**Supplied records**
______

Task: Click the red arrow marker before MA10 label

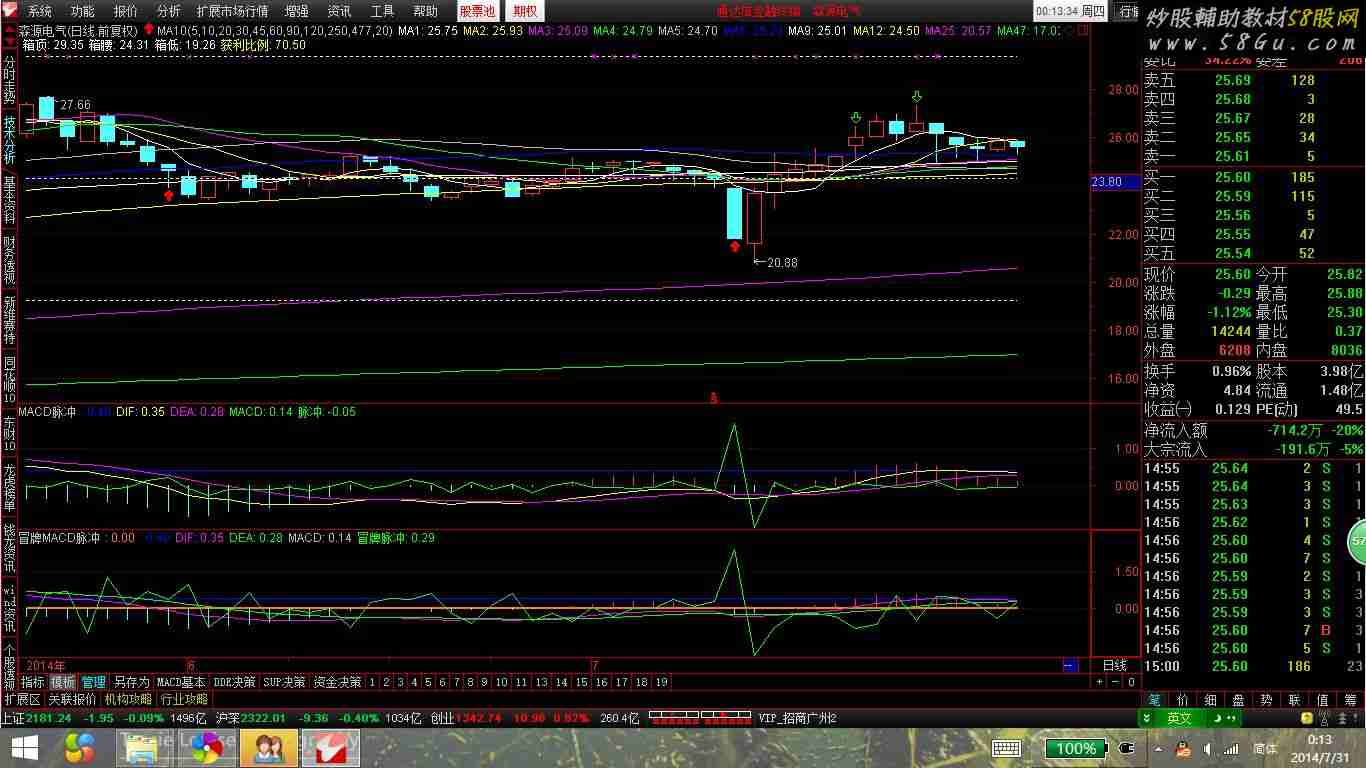Action: tap(149, 30)
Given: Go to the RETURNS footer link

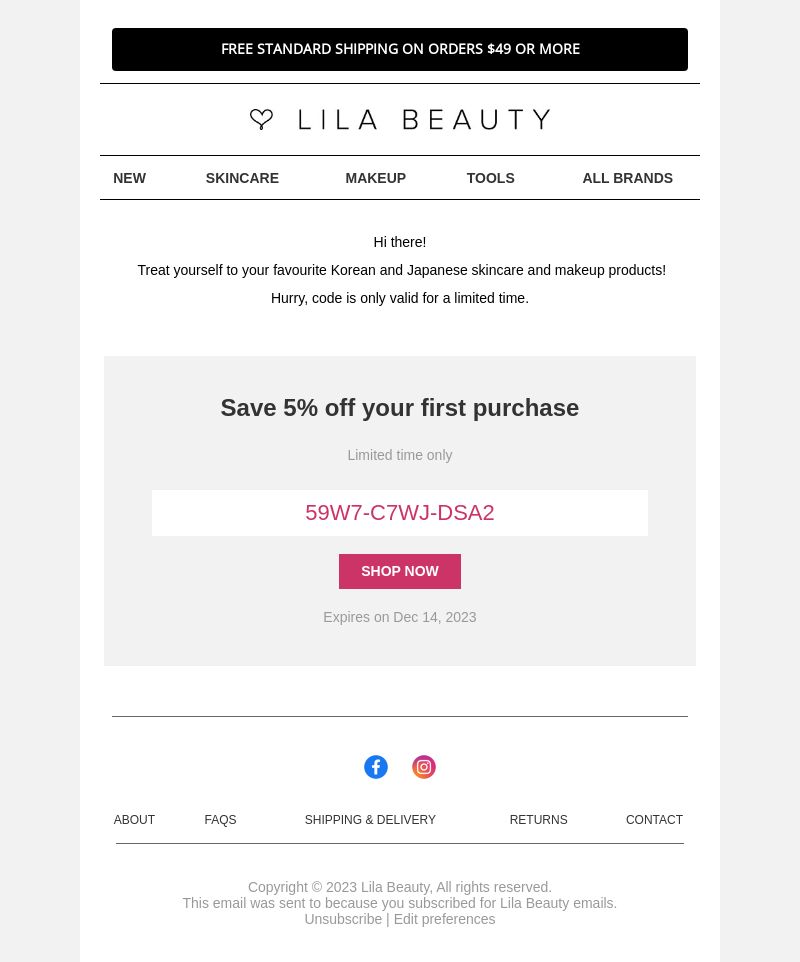Looking at the screenshot, I should coord(538,820).
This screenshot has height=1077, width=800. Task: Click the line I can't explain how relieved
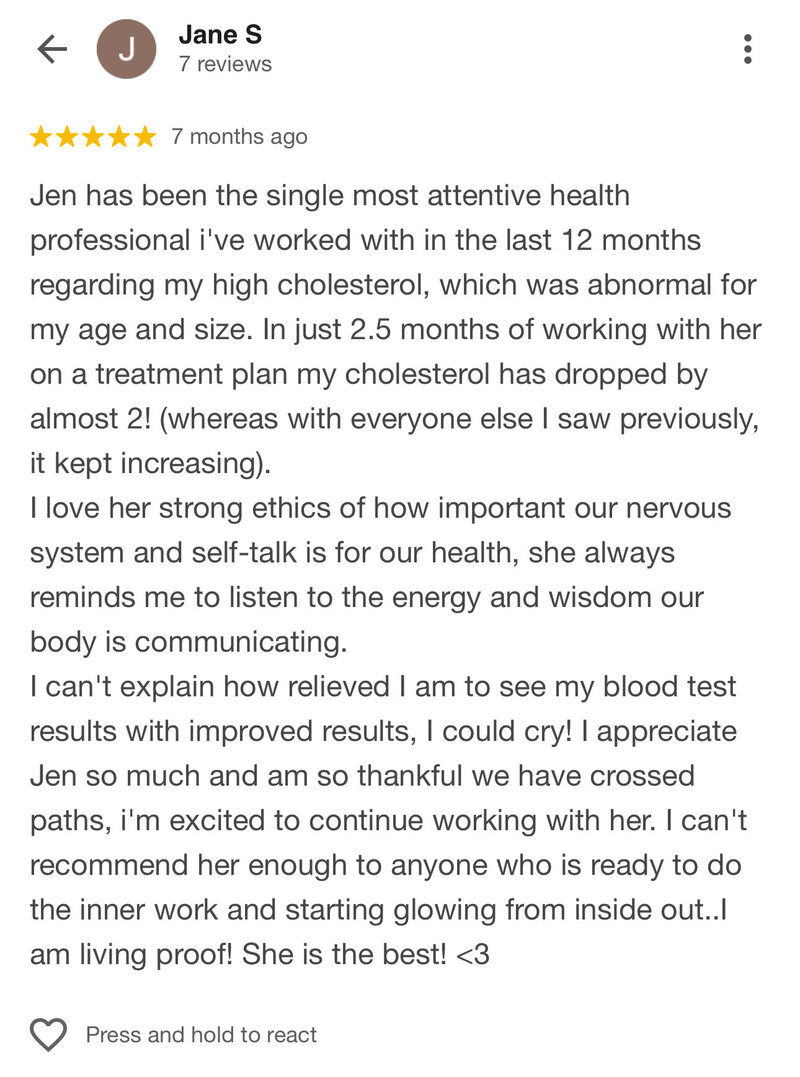[x=383, y=687]
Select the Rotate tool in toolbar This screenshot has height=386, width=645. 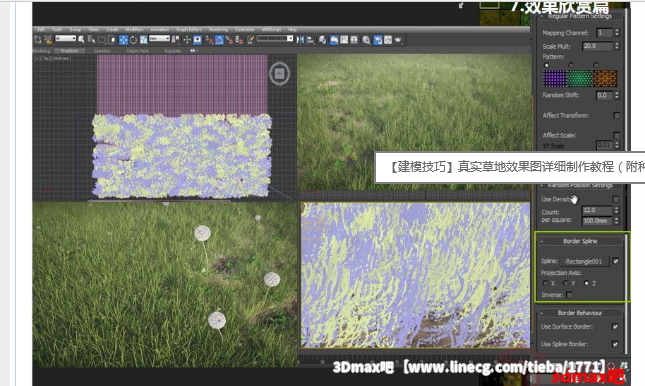click(133, 40)
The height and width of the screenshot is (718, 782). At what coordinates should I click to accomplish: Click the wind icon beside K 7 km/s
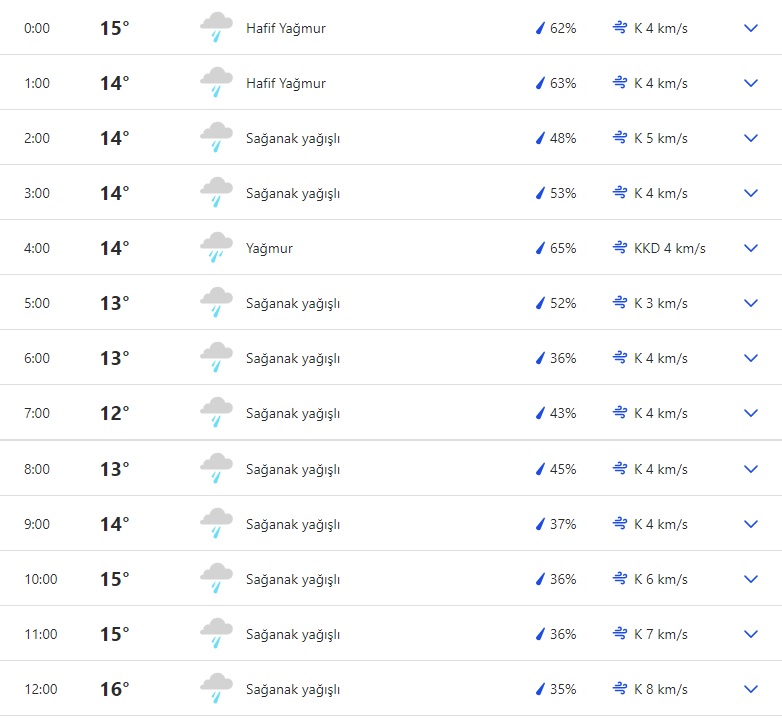[620, 634]
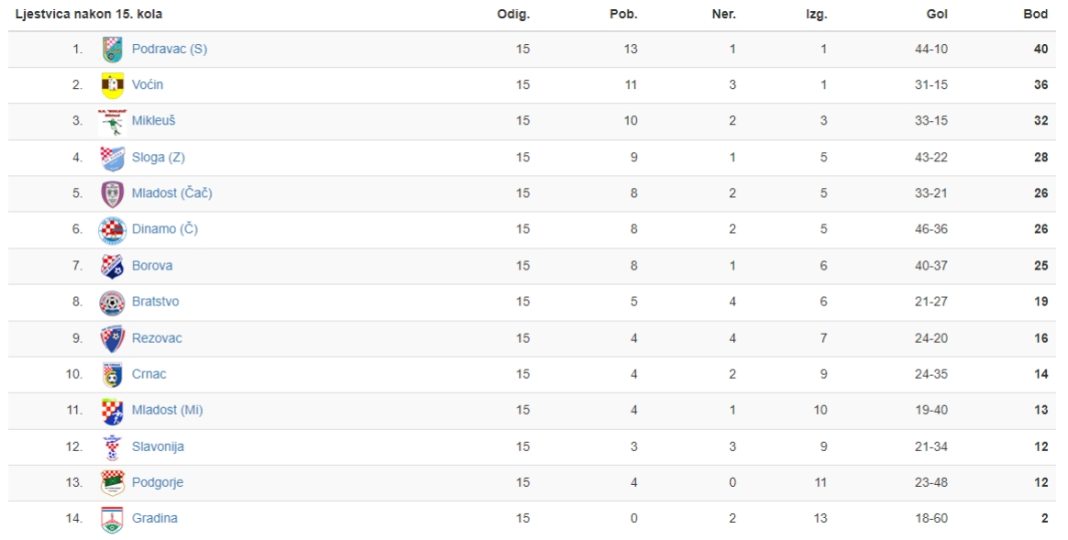The image size is (1068, 540).
Task: Click the Gol column header
Action: click(937, 14)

______

**What the task requires**
Using the listing above, copy exactly the lines from the one that contains "The height and" through its last line, both included, but not the pictures.

**Finished exercise**
The height and width of the screenshot is (718, 782). At what coordinates should I click to accomplish: Click the wind icon beside K 7 km/s
[620, 634]
The image size is (1068, 540).
Task: Click the Gol column header
Action: click(937, 14)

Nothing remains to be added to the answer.